To better facilitate enforcement, in the Consolidated Appropriations Act of 2021 (CAA), Congress amended the MHPAEA to require plans and issuers to perform benchmarking of their non-quantitative treatment limits. The report indicates that many plans and issuers were not prepared to perform and document the required benchmarking analyses, and that most of the analyzes reviewed contained insufficient information.

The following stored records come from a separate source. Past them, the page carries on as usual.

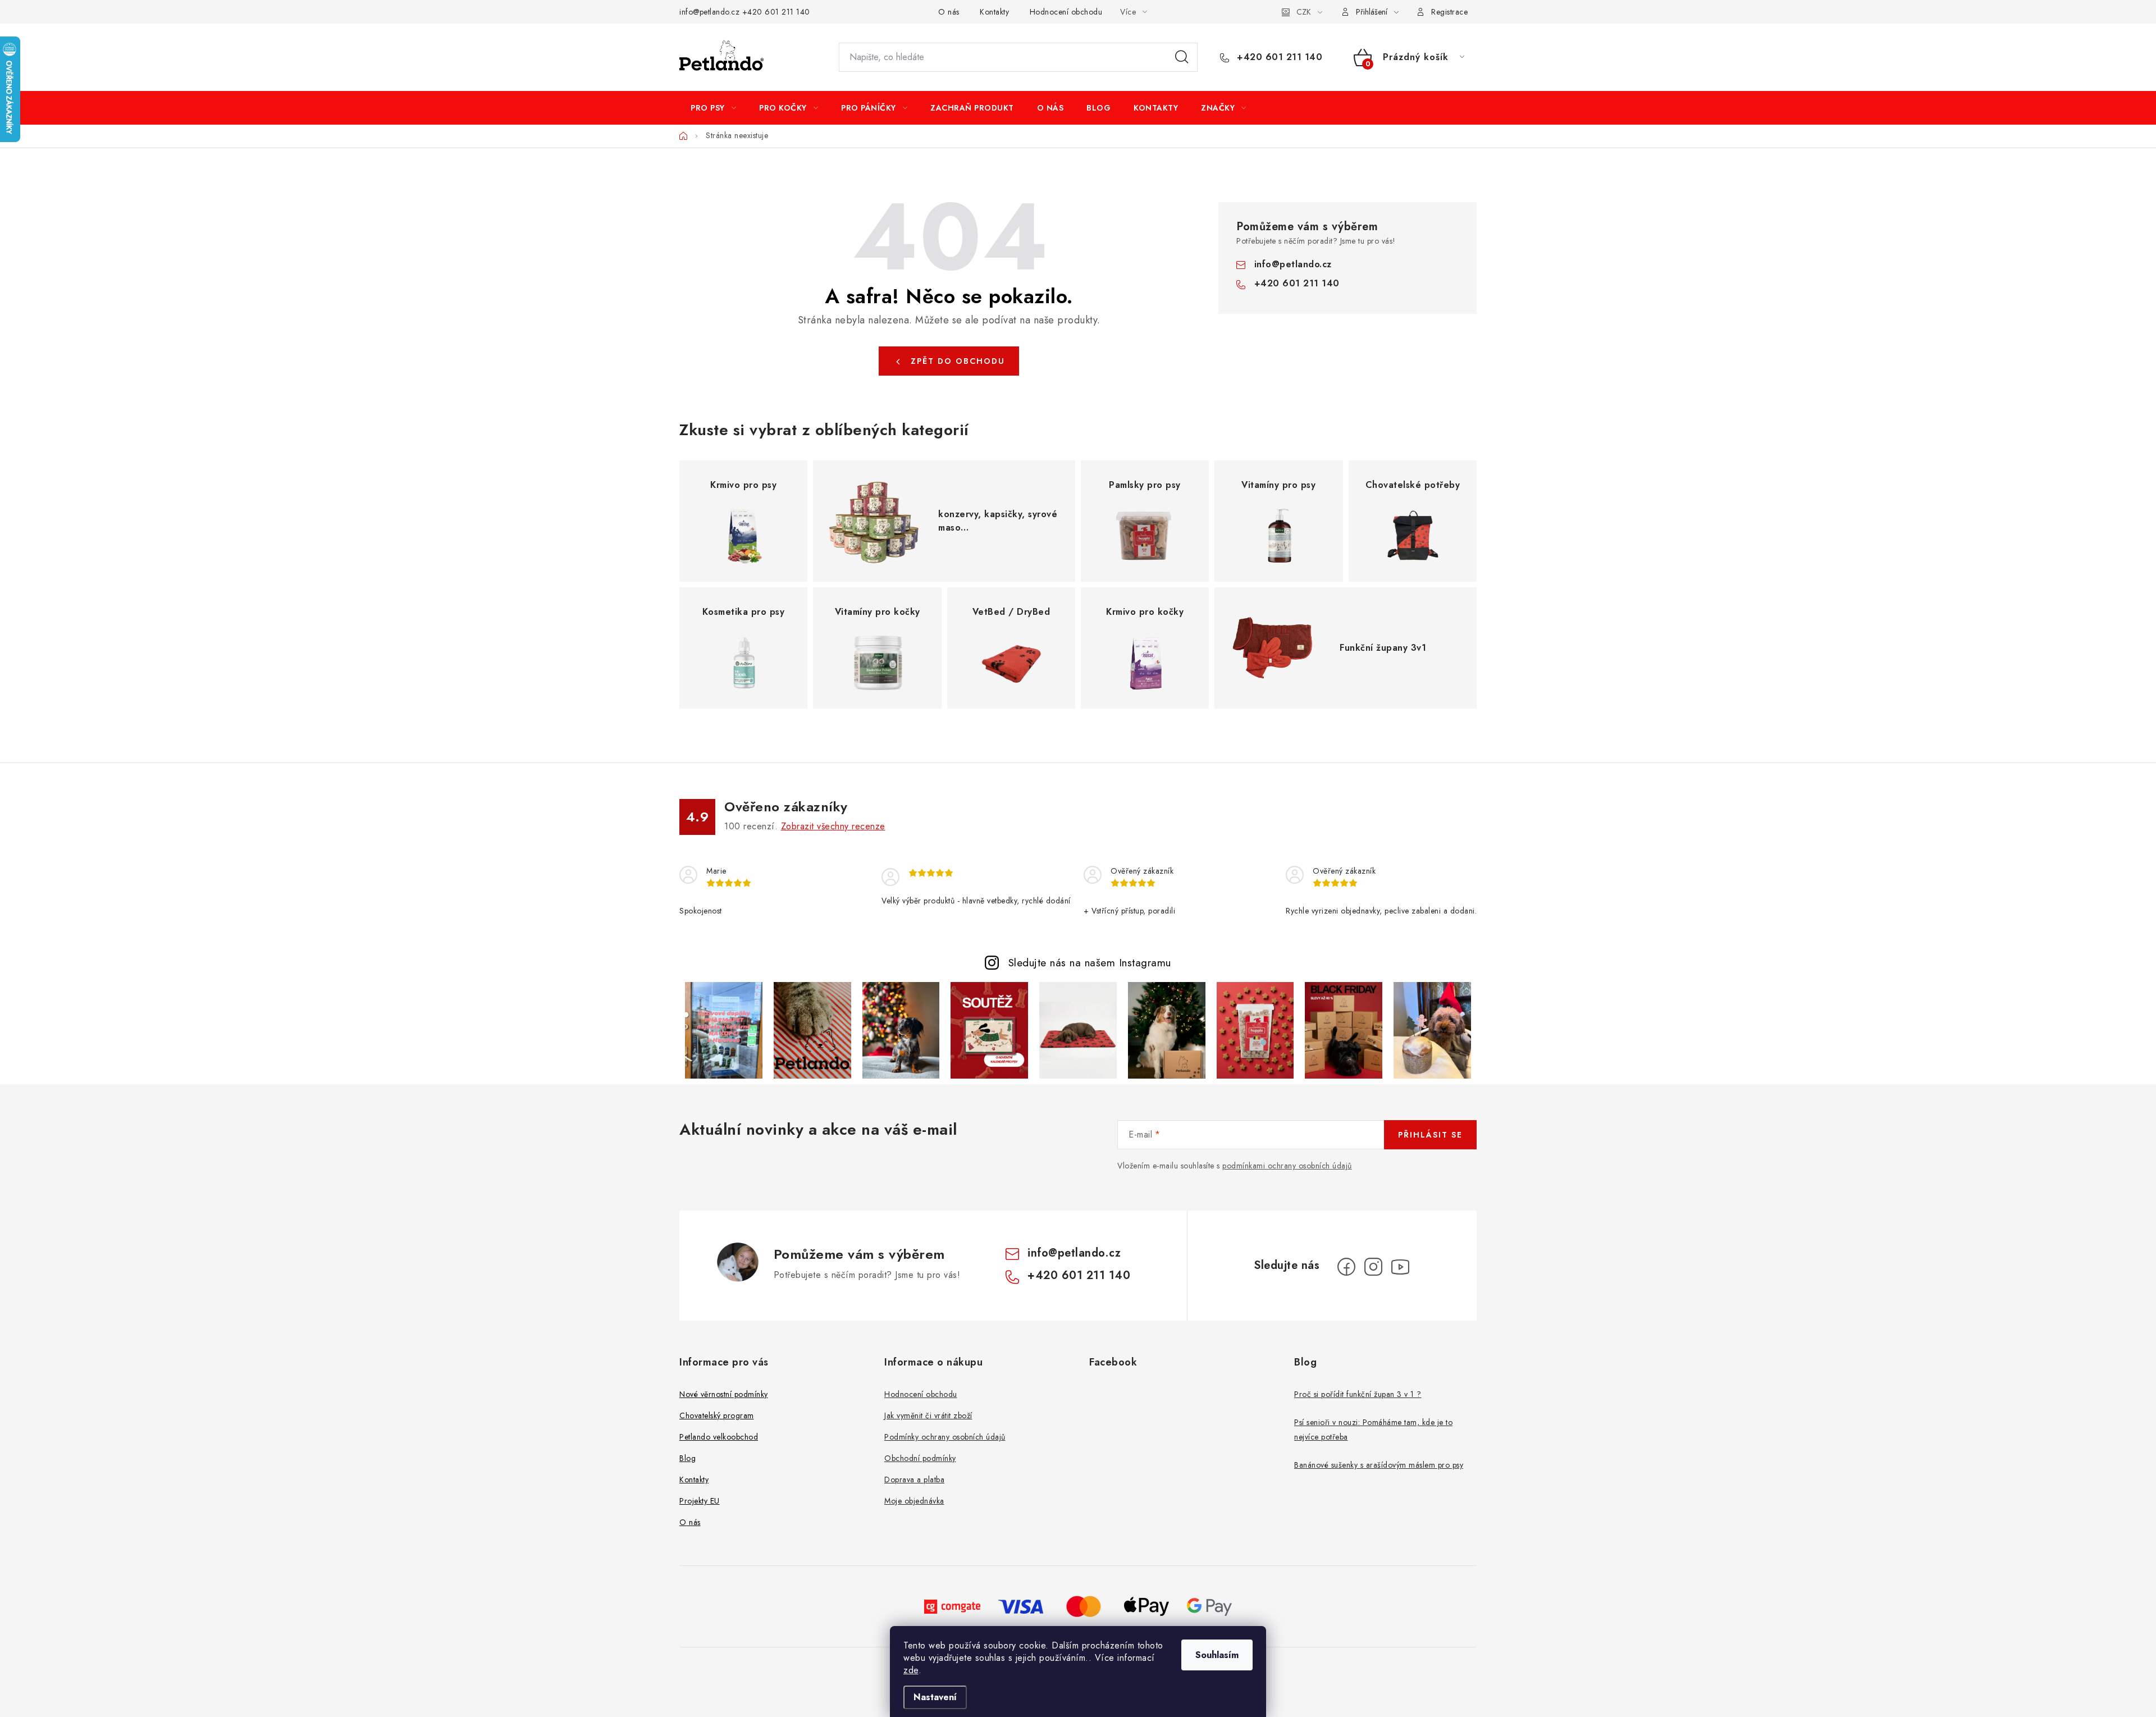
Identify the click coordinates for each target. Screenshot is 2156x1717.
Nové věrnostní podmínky (723, 1394)
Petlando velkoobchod (718, 1436)
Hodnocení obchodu (1066, 11)
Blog (687, 1458)
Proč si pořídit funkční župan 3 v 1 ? (1358, 1394)
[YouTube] (1400, 1267)
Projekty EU (699, 1500)
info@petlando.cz (709, 11)
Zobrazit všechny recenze (833, 826)
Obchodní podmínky (920, 1458)
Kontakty (994, 11)
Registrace (1449, 11)
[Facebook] (1346, 1267)
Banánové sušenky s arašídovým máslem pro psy (1378, 1465)
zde (911, 1670)
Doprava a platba (914, 1479)
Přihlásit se (1430, 1134)
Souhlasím (1217, 1654)
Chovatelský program (716, 1415)
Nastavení (935, 1697)
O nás (949, 11)
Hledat (1182, 57)
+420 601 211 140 (776, 11)
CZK (1303, 11)
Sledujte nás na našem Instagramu (1089, 962)
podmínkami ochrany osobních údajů (1287, 1165)
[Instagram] (1373, 1267)
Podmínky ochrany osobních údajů (945, 1436)
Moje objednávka (914, 1500)
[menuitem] (713, 108)
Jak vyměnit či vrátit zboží (928, 1415)
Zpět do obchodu (958, 361)
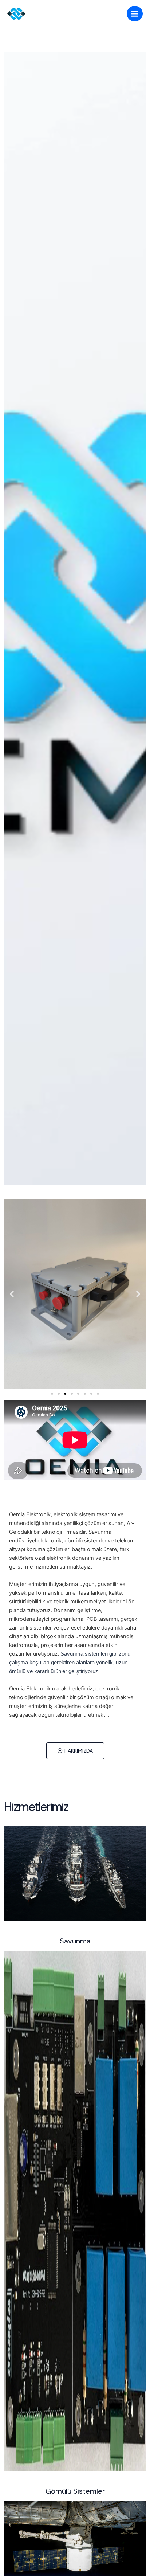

According to the report, health plans and health insurance issuers are also failing to meet joint coverage requirements, a potentially concerning trend given the rise in mental health and addictions issues related to the COVID pandemic. -19 in progress. Examples of non-compliance cited in the report include several plans that excluded applied behavior analysis to treat autism spectrum disorders, a broad health plan that excluded methadone and naltrexone for the treatment of substance use, and two major plans that covered nutritional counseling for medical purposes. /surgical conditions such as diabetes, but did not cover comparable advice for mental health issues including eating disorders.
In response to the report’s findings, EBSA and CMS intend to strengthen enforcement of the MHPAEA by continuing to request and review disclosure requirements, investigate plans and issuers, publish plans corrective actions, to recruit and train additional staff and to provide technical assistance if necessary.